Gazprom PJSC plans to distribute about 24 percent of its international-standard profit after winning a partial waiver from the Russian government on a rule that would have made it pay out twice that amount.

The board is recommending a dividend of 7.89 ($0.12) rubles a share on last year’s profit, the state-run natural gas producer said Thursday in a statement. While the dividend is higher than management’s initial proposal made before the rule was signed into effect, Gazprom’s shares reversed gains and traded down 0.4 percent at 3.15 p.m. in Moscow.

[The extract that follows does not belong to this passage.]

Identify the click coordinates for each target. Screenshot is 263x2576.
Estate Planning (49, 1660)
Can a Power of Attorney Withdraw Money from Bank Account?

Russia’s government is pushing for more funds from state companies after a collapse in the price of crude oil, the biggest source of budget revenue, deepens the recession and threatens to widen the deficit. The state may force Gazprom to use some of its cash saved under a lower dividend rate to help bail out Vnesheconombank by purchasing its own shares from the state development lender, an official with knowledge of the matter said earlier this month.

The 24 percent recommendation may save Gazprom 207 billion rubles, according to Bloomberg calculations. The company’s management had proposed paying out 50 percent of net income calculated under Russian accounting standards, while the new dividend rule would have state companies pay out half of the higher of Russian or international-standard profit.

The lender, known as VEB, held a 2.7 percent stake in the gas producer, valued at about 97 billion rubles, based on the most recent closing price in Moscow.

The shareholders meeting to vote on the dividend will be held June 30, and the record date for investors eligible for the payout is July 20.